Exercise:
Exactly as written, output each of the entries below.

================================

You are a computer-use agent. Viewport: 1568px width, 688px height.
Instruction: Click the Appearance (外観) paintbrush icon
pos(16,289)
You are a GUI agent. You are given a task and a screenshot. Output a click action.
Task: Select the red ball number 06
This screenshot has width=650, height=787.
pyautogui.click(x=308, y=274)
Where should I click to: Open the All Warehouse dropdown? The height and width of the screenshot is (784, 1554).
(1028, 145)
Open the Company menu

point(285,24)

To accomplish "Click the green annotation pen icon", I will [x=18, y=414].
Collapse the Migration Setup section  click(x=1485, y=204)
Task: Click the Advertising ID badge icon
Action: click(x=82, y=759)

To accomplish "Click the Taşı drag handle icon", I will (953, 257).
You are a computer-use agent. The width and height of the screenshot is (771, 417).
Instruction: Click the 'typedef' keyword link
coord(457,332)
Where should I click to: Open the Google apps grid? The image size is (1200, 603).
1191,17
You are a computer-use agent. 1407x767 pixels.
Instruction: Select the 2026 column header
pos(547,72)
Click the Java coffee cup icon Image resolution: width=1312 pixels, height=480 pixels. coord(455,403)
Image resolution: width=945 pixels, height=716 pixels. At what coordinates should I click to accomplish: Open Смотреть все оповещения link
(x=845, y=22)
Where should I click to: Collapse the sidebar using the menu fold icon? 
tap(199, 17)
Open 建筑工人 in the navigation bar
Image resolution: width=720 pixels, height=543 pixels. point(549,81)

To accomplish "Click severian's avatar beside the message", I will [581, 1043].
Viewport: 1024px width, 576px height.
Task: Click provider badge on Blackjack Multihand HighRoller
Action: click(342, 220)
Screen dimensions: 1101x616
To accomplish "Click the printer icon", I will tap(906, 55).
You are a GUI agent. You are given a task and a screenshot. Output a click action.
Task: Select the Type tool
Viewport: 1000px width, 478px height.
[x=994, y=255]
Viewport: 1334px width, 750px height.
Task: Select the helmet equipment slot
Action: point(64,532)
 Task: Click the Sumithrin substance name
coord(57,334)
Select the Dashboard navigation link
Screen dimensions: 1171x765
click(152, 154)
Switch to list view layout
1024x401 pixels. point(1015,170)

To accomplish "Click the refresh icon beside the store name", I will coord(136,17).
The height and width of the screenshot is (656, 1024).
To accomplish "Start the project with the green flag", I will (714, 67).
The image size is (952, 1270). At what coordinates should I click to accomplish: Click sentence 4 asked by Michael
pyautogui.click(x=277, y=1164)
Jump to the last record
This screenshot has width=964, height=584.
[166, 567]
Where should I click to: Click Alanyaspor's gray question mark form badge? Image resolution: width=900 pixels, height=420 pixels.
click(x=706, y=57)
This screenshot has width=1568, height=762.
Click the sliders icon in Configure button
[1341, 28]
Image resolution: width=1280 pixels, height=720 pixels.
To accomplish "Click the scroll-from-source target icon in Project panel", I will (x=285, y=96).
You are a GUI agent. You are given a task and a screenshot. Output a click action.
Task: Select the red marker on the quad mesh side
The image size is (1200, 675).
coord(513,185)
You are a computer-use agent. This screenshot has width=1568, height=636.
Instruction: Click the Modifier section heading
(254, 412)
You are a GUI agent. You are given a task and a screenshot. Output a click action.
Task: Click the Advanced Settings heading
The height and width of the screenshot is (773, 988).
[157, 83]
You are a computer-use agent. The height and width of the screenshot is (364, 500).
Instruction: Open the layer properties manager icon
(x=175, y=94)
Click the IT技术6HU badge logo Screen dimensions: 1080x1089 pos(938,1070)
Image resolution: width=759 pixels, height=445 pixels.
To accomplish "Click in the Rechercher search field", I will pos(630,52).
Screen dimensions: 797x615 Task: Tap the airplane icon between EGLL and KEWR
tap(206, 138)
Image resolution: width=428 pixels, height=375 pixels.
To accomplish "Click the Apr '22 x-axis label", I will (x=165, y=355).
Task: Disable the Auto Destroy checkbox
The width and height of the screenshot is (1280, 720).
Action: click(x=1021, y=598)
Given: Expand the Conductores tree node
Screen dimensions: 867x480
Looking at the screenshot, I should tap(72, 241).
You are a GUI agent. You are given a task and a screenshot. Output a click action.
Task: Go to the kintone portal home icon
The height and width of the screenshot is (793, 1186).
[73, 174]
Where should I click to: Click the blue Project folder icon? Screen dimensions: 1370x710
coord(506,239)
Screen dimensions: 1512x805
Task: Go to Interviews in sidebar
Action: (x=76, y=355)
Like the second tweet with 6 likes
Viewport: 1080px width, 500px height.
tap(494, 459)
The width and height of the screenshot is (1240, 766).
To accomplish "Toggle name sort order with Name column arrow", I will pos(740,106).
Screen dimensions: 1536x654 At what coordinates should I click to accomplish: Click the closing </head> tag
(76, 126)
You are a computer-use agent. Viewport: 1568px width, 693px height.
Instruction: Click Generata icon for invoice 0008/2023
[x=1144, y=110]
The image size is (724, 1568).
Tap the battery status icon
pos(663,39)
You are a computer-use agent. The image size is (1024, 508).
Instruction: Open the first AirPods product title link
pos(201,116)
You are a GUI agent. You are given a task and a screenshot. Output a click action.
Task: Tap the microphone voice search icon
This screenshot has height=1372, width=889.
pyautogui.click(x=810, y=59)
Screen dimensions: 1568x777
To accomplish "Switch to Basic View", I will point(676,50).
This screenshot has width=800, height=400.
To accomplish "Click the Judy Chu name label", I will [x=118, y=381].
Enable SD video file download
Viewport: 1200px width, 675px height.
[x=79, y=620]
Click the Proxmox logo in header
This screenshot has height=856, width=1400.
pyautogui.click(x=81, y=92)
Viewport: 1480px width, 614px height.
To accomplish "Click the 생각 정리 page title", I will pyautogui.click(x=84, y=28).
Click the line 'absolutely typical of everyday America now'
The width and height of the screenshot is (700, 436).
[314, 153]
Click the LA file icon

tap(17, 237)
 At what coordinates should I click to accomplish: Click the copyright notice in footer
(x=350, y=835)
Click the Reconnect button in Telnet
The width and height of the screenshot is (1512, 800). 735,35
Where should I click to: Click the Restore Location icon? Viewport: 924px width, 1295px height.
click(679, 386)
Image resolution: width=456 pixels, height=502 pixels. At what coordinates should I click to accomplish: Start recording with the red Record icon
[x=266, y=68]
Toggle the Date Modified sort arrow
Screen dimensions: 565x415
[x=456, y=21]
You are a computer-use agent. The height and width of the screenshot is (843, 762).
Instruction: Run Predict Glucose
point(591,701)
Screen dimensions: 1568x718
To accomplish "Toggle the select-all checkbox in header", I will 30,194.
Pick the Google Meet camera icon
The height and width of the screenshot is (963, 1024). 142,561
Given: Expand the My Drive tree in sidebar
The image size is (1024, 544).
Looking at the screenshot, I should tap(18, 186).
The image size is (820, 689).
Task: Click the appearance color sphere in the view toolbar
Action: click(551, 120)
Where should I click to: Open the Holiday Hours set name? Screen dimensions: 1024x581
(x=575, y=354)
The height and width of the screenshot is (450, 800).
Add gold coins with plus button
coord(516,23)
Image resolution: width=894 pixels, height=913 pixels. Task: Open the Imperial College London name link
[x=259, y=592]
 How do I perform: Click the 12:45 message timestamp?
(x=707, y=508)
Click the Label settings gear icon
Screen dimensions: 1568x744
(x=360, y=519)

================================

Answer space:
You are a computer-use agent. Viewport: 1568px width, 688px height.
Instruction: Click the Appearance (外観) paintbrush icon
pos(16,289)
You are a GUI agent. You are given a task and a screenshot. Output a click action.
Task: Select the red ball number 06
This screenshot has width=650, height=787.
pyautogui.click(x=308, y=274)
Where should I click to: Open the All Warehouse dropdown? The height and width of the screenshot is (784, 1554).
(1028, 145)
Open the Company menu

point(285,24)

To accomplish "Click the green annotation pen icon", I will [x=18, y=414].
Collapse the Migration Setup section  click(x=1485, y=204)
Task: Click the Advertising ID badge icon
Action: click(x=82, y=759)

To accomplish "Click the Taşı drag handle icon", I will (953, 257).
You are a computer-use agent. The width and height of the screenshot is (771, 417).
Instruction: Click the 'typedef' keyword link
coord(457,332)
Where should I click to: Open the Google apps grid? The image size is (1200, 603).
1191,17
You are a computer-use agent. 1407x767 pixels.
Instruction: Select the 2026 column header
pos(547,72)
Click the Java coffee cup icon Image resolution: width=1312 pixels, height=480 pixels. coord(455,403)
Image resolution: width=945 pixels, height=716 pixels. At what coordinates should I click to accomplish: Open Смотреть все оповещения link
(x=845, y=22)
Where should I click to: Collapse the sidebar using the menu fold icon? 
tap(199, 17)
Open 建筑工人 in the navigation bar
Image resolution: width=720 pixels, height=543 pixels. point(549,81)

To accomplish "Click severian's avatar beside the message", I will [581, 1043].
Viewport: 1024px width, 576px height.
Task: Click provider badge on Blackjack Multihand HighRoller
Action: click(342, 220)
Screen dimensions: 1101x616
To accomplish "Click the printer icon", I will tap(906, 55).
You are a GUI agent. You are given a task and a screenshot. Output a click action.
Task: Select the Type tool
Viewport: 1000px width, 478px height.
[x=994, y=255]
Viewport: 1334px width, 750px height.
Task: Select the helmet equipment slot
Action: point(64,532)
 Task: Click the Sumithrin substance name
coord(57,334)
Select the Dashboard navigation link
Screen dimensions: 1171x765
click(152, 154)
Switch to list view layout
1024x401 pixels. point(1015,170)

To accomplish "Click the refresh icon beside the store name", I will coord(136,17).
The height and width of the screenshot is (656, 1024).
To accomplish "Start the project with the green flag", I will (714, 67).
The image size is (952, 1270). At what coordinates should I click to accomplish: Click sentence 4 asked by Michael
pyautogui.click(x=277, y=1164)
Jump to the last record
This screenshot has width=964, height=584.
[166, 567]
Where should I click to: Click Alanyaspor's gray question mark form badge? Image resolution: width=900 pixels, height=420 pixels.
click(x=706, y=57)
This screenshot has width=1568, height=762.
Click the sliders icon in Configure button
[1341, 28]
Image resolution: width=1280 pixels, height=720 pixels.
To accomplish "Click the scroll-from-source target icon in Project panel", I will (x=285, y=96).
You are a GUI agent. You are given a task and a screenshot. Output a click action.
Task: Select the red marker on the quad mesh side
The image size is (1200, 675).
coord(513,185)
You are a computer-use agent. This screenshot has width=1568, height=636.
Instruction: Click the Modifier section heading
(254, 412)
You are a GUI agent. You are given a task and a screenshot. Output a click action.
Task: Click the Advanced Settings heading
The height and width of the screenshot is (773, 988).
[157, 83]
You are a computer-use agent. The height and width of the screenshot is (364, 500).
Instruction: Open the layer properties manager icon
(x=175, y=94)
Click the IT技术6HU badge logo Screen dimensions: 1080x1089 pos(938,1070)
Image resolution: width=759 pixels, height=445 pixels.
To accomplish "Click in the Rechercher search field", I will pos(630,52).
Screen dimensions: 797x615 Task: Tap the airplane icon between EGLL and KEWR
tap(206, 138)
Image resolution: width=428 pixels, height=375 pixels.
To accomplish "Click the Apr '22 x-axis label", I will (x=165, y=355).
Task: Disable the Auto Destroy checkbox
The width and height of the screenshot is (1280, 720).
Action: click(x=1021, y=598)
Given: Expand the Conductores tree node
Screen dimensions: 867x480
Looking at the screenshot, I should tap(72, 241).
You are a GUI agent. You are given a task and a screenshot. Output a click action.
Task: Go to the kintone portal home icon
The height and width of the screenshot is (793, 1186).
[73, 174]
Where should I click to: Click the blue Project folder icon? Screen dimensions: 1370x710
coord(506,239)
Screen dimensions: 1512x805
Task: Go to Interviews in sidebar
Action: (x=76, y=355)
Like the second tweet with 6 likes
Viewport: 1080px width, 500px height.
tap(494, 459)
The width and height of the screenshot is (1240, 766).
To accomplish "Toggle name sort order with Name column arrow", I will pos(740,106).
Screen dimensions: 1536x654 At what coordinates should I click to accomplish: Click the closing </head> tag
(76, 126)
You are a computer-use agent. Viewport: 1568px width, 693px height.
Instruction: Click Generata icon for invoice 0008/2023
[x=1144, y=110]
The image size is (724, 1568).
Tap the battery status icon
pos(663,39)
You are a computer-use agent. The image size is (1024, 508).
Instruction: Open the first AirPods product title link
pos(201,116)
You are a GUI agent. You are given a task and a screenshot. Output a click action.
Task: Tap the microphone voice search icon
This screenshot has height=1372, width=889.
pyautogui.click(x=810, y=59)
Screen dimensions: 1568x777
To accomplish "Switch to Basic View", I will point(676,50).
This screenshot has width=800, height=400.
To accomplish "Click the Judy Chu name label", I will [x=118, y=381].
Enable SD video file download
Viewport: 1200px width, 675px height.
[x=79, y=620]
Click the Proxmox logo in header
This screenshot has height=856, width=1400.
pyautogui.click(x=81, y=92)
Viewport: 1480px width, 614px height.
To accomplish "Click the 생각 정리 page title", I will pyautogui.click(x=84, y=28).
Click the line 'absolutely typical of everyday America now'
The width and height of the screenshot is (700, 436).
[314, 153]
Click the LA file icon

tap(17, 237)
 At what coordinates should I click to accomplish: Click the copyright notice in footer
(x=350, y=835)
Click the Reconnect button in Telnet
The width and height of the screenshot is (1512, 800). 735,35
Where should I click to: Click the Restore Location icon? Viewport: 924px width, 1295px height.
click(679, 386)
Image resolution: width=456 pixels, height=502 pixels. At what coordinates should I click to accomplish: Start recording with the red Record icon
[x=266, y=68]
Toggle the Date Modified sort arrow
Screen dimensions: 565x415
[x=456, y=21]
You are a computer-use agent. The height and width of the screenshot is (843, 762).
Instruction: Run Predict Glucose
point(591,701)
Screen dimensions: 1568x718
To accomplish "Toggle the select-all checkbox in header", I will 30,194.
Pick the Google Meet camera icon
The height and width of the screenshot is (963, 1024). 142,561
Given: Expand the My Drive tree in sidebar
The image size is (1024, 544).
Looking at the screenshot, I should tap(18, 186).
The image size is (820, 689).
Task: Click the appearance color sphere in the view toolbar
Action: click(551, 120)
Where should I click to: Open the Holiday Hours set name? Screen dimensions: 1024x581
(x=575, y=354)
The height and width of the screenshot is (450, 800).
Add gold coins with plus button
coord(516,23)
Image resolution: width=894 pixels, height=913 pixels. Task: Open the Imperial College London name link
[x=259, y=592]
 How do I perform: Click the 12:45 message timestamp?
(x=707, y=508)
Click the Label settings gear icon
Screen dimensions: 1568x744
(x=360, y=519)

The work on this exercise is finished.